## Text section

------

[clang] [Clang] Permit `-Xarch_` to be used with `--offload-arch` (PR #131884)

Tue Mar 18 11:58:13 PDT 2025

https://github.com/jhuber6 created https://github.com/llvm/llvm-project/pull/131884

Summary:
The `--offload-arch` option is very complicated, but roughly behaves as
the `-march` option for several compilations at once. This creates
problems when we try to compbine multiple separate architectures into
one, as happens with SYCL, OpenMP, and HIP w/ SPIR-V.

The existing solution used by OpenMP is the `-Xopenmp-target` option,
this lets you select which `--offload-arch` options go to which
toolchain. This patch premits `-Xarch_` to be used in the same way.

There are concerns about whether or not this falls into the `-Xarch_`
umbrella because it changes the driver behavior, but I think this is the
easiest way to handle this problem. The existing solutions seems to be
prefixing things and adding more magic handling into `--offload-arch`.
Like SPIRV is doing `nvidia_gpu_sm_89` instead of just `-Xarch_nvptx64
--offload-arch=sm_89`.

The only reason this is more complicated than just doing `-Xarch_sm_89
-march=...` is because we need to know to create multiple jobs for each
architecture.


>From 2991e0038881b144f3874855ee007534c9c7c313 Mon Sep 17 00:00:00 2001
From: Joseph Huber <huberjn at outlook.com>
Date: Tue, 18 Mar 2025 13:49:29 -0500
Subject: [PATCH] [Clang] Permit `-Xarch_` to be used with `--offload-arch`

Summary:
The `--offload-arch` option is very complicated, but roughly behaves as
the `-march` option for several compilations at once. This creates
problems when we try to compbine multiple separate architectures into
one, as happens with SYCL, OpenMP, and HIP w/ SPIR-V.

The existing solution used by OpenMP is the `-Xopenmp-target` option,
this lets you select which `--offload-arch` options go to which
toolchain. This patch premits `-Xarch_` to be used in the same way.

------

[Collection entries]
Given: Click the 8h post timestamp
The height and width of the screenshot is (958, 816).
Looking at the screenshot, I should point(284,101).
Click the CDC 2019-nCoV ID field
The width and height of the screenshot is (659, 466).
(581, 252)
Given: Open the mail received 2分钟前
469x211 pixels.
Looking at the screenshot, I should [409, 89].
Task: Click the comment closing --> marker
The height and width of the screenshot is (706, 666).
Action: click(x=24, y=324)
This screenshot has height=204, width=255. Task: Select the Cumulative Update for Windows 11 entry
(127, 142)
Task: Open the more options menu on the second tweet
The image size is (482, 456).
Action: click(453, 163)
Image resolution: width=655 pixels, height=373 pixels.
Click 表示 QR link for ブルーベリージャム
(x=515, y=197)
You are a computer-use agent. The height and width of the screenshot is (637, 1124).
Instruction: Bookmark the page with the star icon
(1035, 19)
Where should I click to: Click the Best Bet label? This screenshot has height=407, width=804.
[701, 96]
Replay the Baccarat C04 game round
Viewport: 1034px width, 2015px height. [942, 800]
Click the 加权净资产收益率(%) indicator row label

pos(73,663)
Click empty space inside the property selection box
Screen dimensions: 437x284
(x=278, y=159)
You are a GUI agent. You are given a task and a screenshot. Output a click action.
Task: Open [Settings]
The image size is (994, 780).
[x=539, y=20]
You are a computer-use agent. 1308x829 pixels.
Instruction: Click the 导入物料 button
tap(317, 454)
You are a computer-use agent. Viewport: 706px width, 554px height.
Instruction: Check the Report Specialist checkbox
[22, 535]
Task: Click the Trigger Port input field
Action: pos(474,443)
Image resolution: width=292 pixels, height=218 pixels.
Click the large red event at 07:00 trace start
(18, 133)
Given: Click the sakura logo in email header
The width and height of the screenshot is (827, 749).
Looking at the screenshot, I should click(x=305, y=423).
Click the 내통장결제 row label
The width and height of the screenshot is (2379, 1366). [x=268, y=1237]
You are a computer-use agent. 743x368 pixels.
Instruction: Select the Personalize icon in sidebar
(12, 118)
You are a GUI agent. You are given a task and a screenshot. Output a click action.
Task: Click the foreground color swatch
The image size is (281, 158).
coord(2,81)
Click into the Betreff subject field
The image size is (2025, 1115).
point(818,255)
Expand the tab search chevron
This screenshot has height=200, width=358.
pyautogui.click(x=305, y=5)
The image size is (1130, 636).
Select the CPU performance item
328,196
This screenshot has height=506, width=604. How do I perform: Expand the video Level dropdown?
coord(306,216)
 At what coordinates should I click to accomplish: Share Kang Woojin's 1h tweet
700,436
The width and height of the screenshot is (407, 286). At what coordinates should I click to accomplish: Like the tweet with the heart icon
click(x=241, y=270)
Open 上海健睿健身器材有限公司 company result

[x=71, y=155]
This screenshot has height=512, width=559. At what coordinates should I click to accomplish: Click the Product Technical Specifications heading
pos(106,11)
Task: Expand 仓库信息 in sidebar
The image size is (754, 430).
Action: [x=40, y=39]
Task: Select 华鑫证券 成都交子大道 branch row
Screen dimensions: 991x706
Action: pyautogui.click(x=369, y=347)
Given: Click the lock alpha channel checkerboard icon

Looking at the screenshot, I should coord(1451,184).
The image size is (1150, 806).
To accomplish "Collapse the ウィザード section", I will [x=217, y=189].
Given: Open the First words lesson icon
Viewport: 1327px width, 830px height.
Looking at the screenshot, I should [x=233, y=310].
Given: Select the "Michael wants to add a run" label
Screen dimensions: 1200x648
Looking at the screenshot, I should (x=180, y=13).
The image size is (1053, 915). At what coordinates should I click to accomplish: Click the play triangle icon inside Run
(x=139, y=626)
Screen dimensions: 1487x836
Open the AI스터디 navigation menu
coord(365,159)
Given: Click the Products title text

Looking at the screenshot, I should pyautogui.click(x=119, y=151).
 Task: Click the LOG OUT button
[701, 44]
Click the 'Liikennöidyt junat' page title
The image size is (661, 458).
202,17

------

## Required tasks
a – From the Clang pull request, list the setups named as cases where multiple separate architectures are combined into one.
b – Return the portion of the Clang pull request from "The only reason" up to and including "architecture.".

## Answers to the problems
a –
SYCL
OpenMP
HIP w/ SPIR-V

b –
The only reason this is more complicated than just doing `-Xarch_sm_89
-march=...` is because we need to know to create multiple jobs for each
architecture.